Much of the writing I did for Discover this past summer was for very short pieces — some of them only 150 words — which was very challenging. I would find so many interesting angles that I thought were worth telling. Nevertheless, I eventually came to embrace my task at Discover: identify the single take-away message and tell it in an accessible and captivating way.
Because it was so difficult, I learned a lot about distilling the essentials of a story and being ruthless with my edits. And I found that the editors at Discover were fantastic guides at helping me cut things down to a final take, which often took 7 or 8 or 12 iterations.
My physics pieces covered neutrino oscillations, ferromagnetism in copper, and stretchable conductors from carbon nanotubes. I found it tough to curb my own interest in the details of a study — especially during an interview with the scientist — for the sake of a stronger, easier-to-understand story. It was helpful to try to see things from the point of view of my readers. What can I assume they already know? What will they find interesting?
I also had to work on writing with a more relaxed and relatable tone, especially after spending the last seven years talking science with scientists. The Discover editors had a knack for this, and helped to gently nudge me in that direction.
I enjoyed the quick payoff of journalistic deadlines, since the pace of academic research can be painfully slow. For example, on my first day, I eagerly accepted a story that would post on the very next day. I had 24 hours to digest the study, prep for and conduct an interview, and write the story, leaving time for back-and-forth edits. It was exciting to see the story make the home page at discovermagazine.com. I made sure to take a screenshot.
That story dealt with brain motion caused by an impact, like a football tackle. Readers later told me that they craved a final word on the subject of sports-related head injuries. But science works in baby steps. Rarely is there a single finding that writes the textbook on an entire subject. This taught me an important lesson about knowing one’s audience, and the necessity of understanding the broader field into which a study fits.

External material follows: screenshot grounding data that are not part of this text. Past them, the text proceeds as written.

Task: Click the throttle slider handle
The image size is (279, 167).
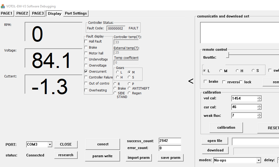Action: (x=227, y=55)
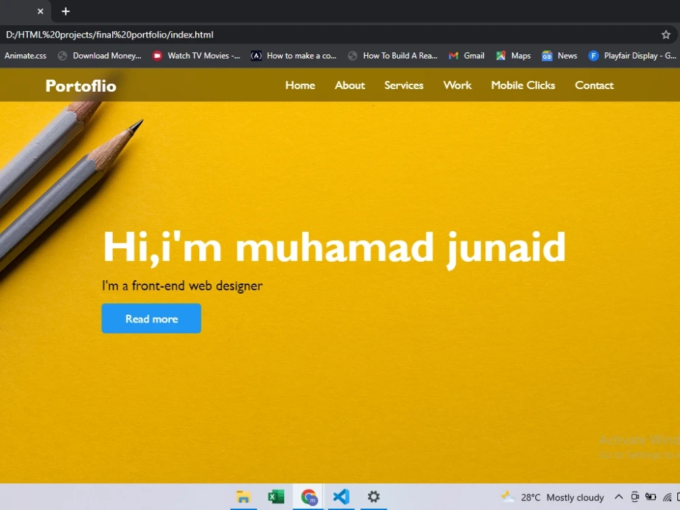Image resolution: width=680 pixels, height=510 pixels.
Task: Open the Animate.css bookmark
Action: tap(25, 55)
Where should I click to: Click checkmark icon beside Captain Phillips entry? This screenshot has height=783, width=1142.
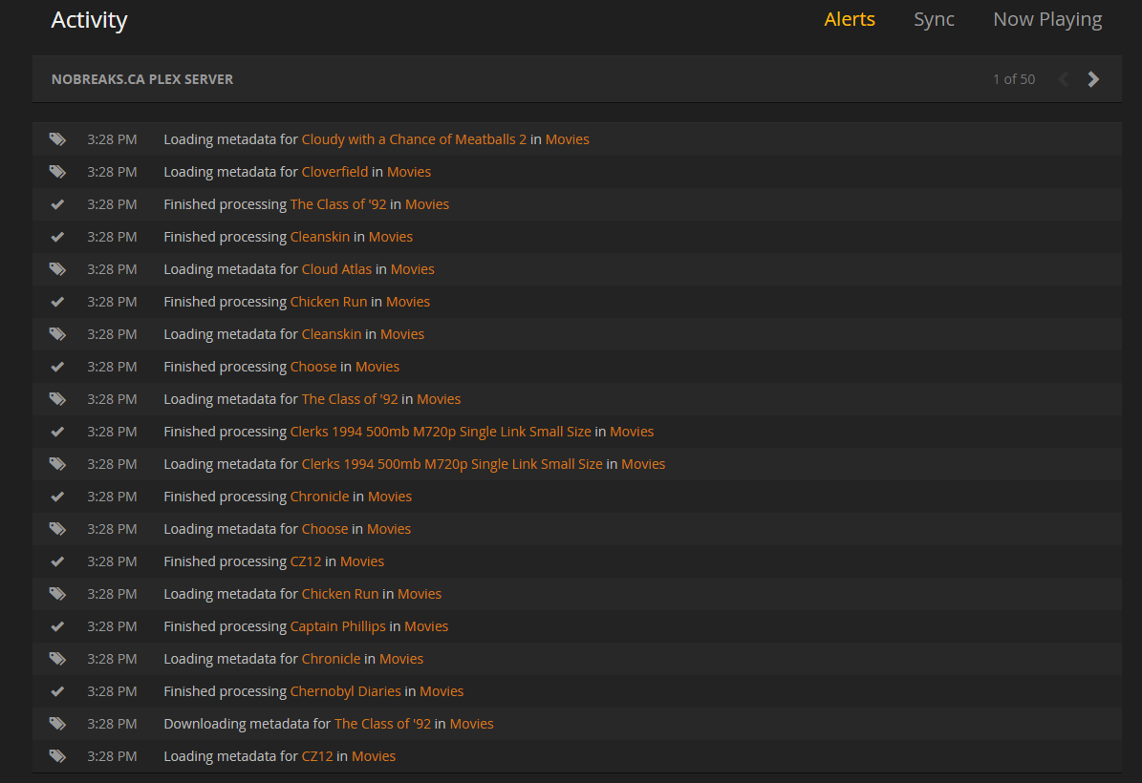[57, 626]
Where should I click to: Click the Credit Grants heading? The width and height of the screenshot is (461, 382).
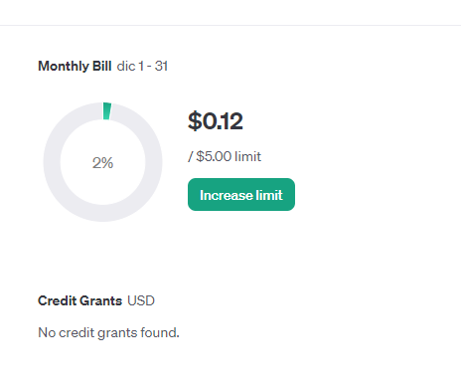[79, 300]
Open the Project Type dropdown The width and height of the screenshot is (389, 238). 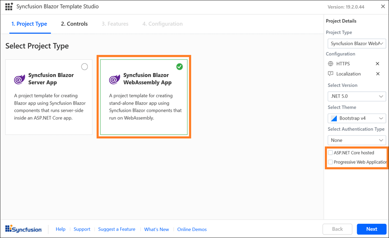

As the summer passed, I found myself wanting to spend more time on each topic and also missing many aspects of the lab — building things with my hands, thinking about data, devising experiments. So for now, I’m headed back to research. But I know that the writing and editing skills I gained from the fellowship will prove themselves invaluable time and time again.
Andrew Berger is currently a postdoctoral research fellow at NIST in Boulder, Colorado.
By Maria Temming
As a physics and English double major, I am no stranger to the question, “What are you going to do with that degree?” Thanks to the AAAS Mass Media Fellows Program, I now have something I can point to and say, “That is what I want to do.”
Last summer, I worked at Scientific American, thanks to an APS sponsorship. I was a bit star-struck on my first day, when I found out that my immediate supervisors would be space physics editors Clara Moskowitz (whose voice was already familiar to me from SciAm’s 60-Second Science podcasts) and Lee Billings (whose book I’d been toting around in my backpack for the better part of spring semester). Under Clara and Lee’s mentorship, I pitched, reported, and wrote stories on everything from high-energy astrophysics to 3D-printing. And, of course, I leapt at the chance to join in the media hullaballoo surrounding the New Horizons flyby in July.
Over the course of the summer, I worked on pieces for the print magazine, as well as news articles, blog posts, podcasts, and multimedia projects for the SciAm website. Writing for different media meant I could explore the variety of tools that journalists now use to get people excited about science.
The most surprising aspect of my fellowship experience was realizing that science journalism requires you to put yourself out there — not just in pitching stories and asking for advice from seasoned journalists, but also in talking to scientists. At the risk of perpetuating the physics student stereotype, I’ll admit that I’m a total introvert. I went into this fellowship thinking (and hoping) that most of my “science writing” would happen while I was sitting alone at my desk, stitching together information from journal articles and correspondence with experts to create my story.
Instead, I found that the most important part of science journalism is interviewing the researchers I wrote about and other experts in the field. At first, the interview process intimidated me. Was I imposing on the researcher? When should I interrupt and request further explanation? How could I avoid making a fool of myself?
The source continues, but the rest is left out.